If the program was buggy, why did it work on Windows 98? Well, the difference is the way in which the operating system works with text. On Windows 98, the standard is to have one byte per text (UTF-8), which is nice and fast, but which means you only get 256 different characters to choose from at any one moment; not enough for many languages. In Windows XP, the standard (called UTF-16) is to have two bytes, which gives you 65536 characters, which is good enough for most purposes.

Asking for a value from the registry is done by preparing a memory buffer - an area of memory to hold the result - and telling the operating system how you want the data. Because GEL had to work on both operating systems, it used the Windows 98 method, asking for a UTF-8 string (step 1 on the text diagram), and expanded the text later (step 2). But on Windows XP, this meant that the operating system had to reduce the size of the text, since it stored everything in UTF-16.

What was the easiest way to do that? Why, to read the output into a buffer and then collapse it down to UTF-8 by copying each character back just the right amount (computers rarely "move" data, since it costs twice the time it takes just copying it - deletion is an extra step) - first 0 steps, then 1, then 2 . . .

Where should this conversion take place? Since the memory space to store the text in was already available, it used that, safe in the knowledge that any extra text in the buffer should be ignored by the program, which was told how much had been returned. At least, that's how it should have worked . . . but instead, the program used the whole string and just counted the length of it rather than relying on the value it was given. On Windows 98, that space was never filled with text, as it was UTF-8 to start with. Although the bug was still there, it had no actual effect, since counting the length of the text came up with the right answer.

By the way, this explains why the "extra" text is quadruple-spaced - it was UTF-16 to start with, and it was left there because it was the second half of the text, which was not overwritten by the UTF-8 version of itself. It was then incorrectly read as part of the UTF-8 string, and expanded again by GEL into UTF-32.

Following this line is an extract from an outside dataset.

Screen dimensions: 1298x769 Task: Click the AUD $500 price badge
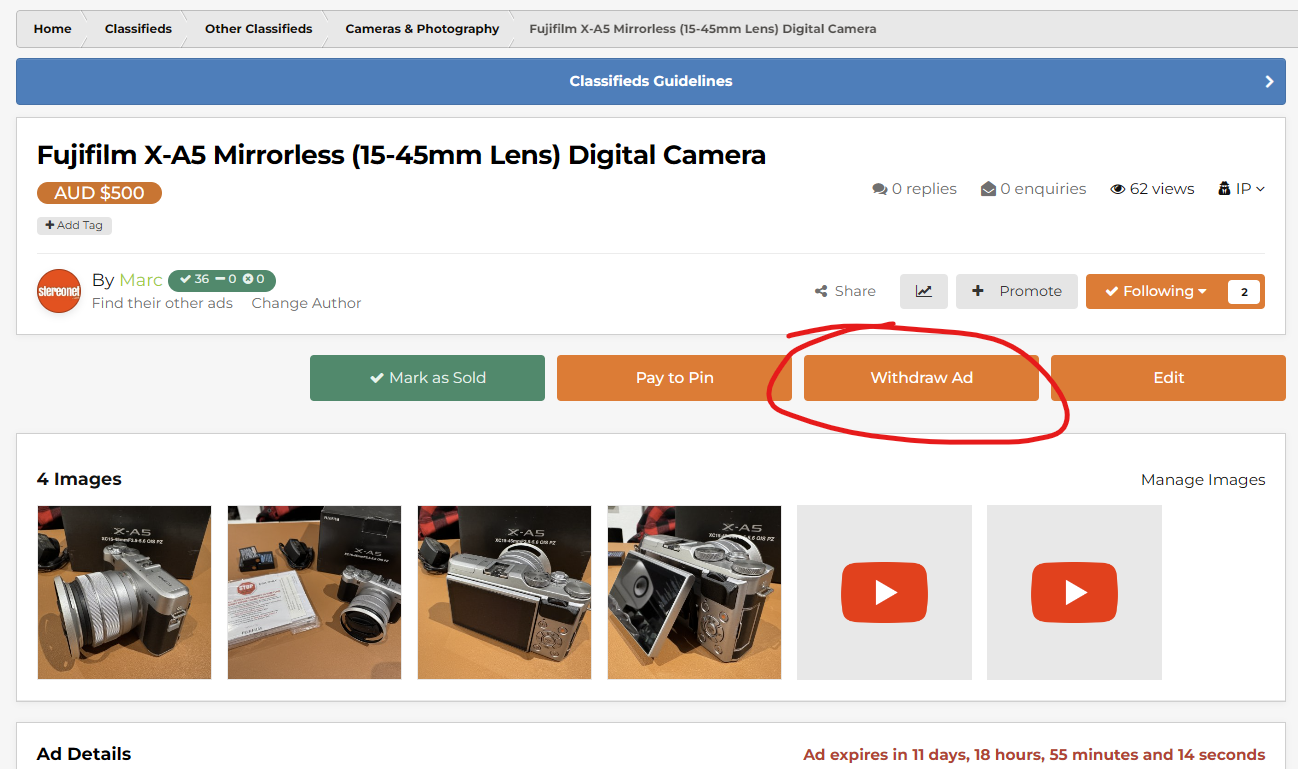point(99,193)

The irony is that if it had been read straight from the registry as UTF-16, no conversion would have been necessary, and the application would probably have worked. Such are the ways of code!


Comments
on Jun 12, 2005
congrats!! good sleuthing on your part.

I took assembler twice in school. Flunked out the first time 'cause I just couldn't get it. Second time, though, I aced it. It wasn't a fun class
on Jun 12, 2005
This sure is interesting read..In time my team is going to be working on some games and we need AI that learns from your actions. Thanks for your research and time into this project.
on Jun 12, 2005
It was fun stuff!

We were meant to get taught assembler at university, but somehow it never quite happened . . . so I had to rely on what little I learnt for myself. Frankly it's becoming less and less necessary, but sometimes you really do need to know it, or at least understand it.
on Jun 13, 2005
huh? im definately not a programmer. thanks for the dll/exe thing, though.
on Jun 14, 2005
Y'know, I hardly understood anything in there, but the writing was quite good. Natural progression to it. Interesting to see how things can be solved
on Jun 17, 2005
creatures 2?
oh yeah..
i think i have that game
on Jun 23, 2005
Thanks, that was actually quite enlightening. I haven't personally worked with assembler, but your search reminded me of all the times I edited savegames in search for the money spots
on Jun 28, 2005
Yeah, I cut my teeth on savegames, and then moved onto a similar DOS debugging/disassembler tool to mess with various games/apps directly. Fun stuff.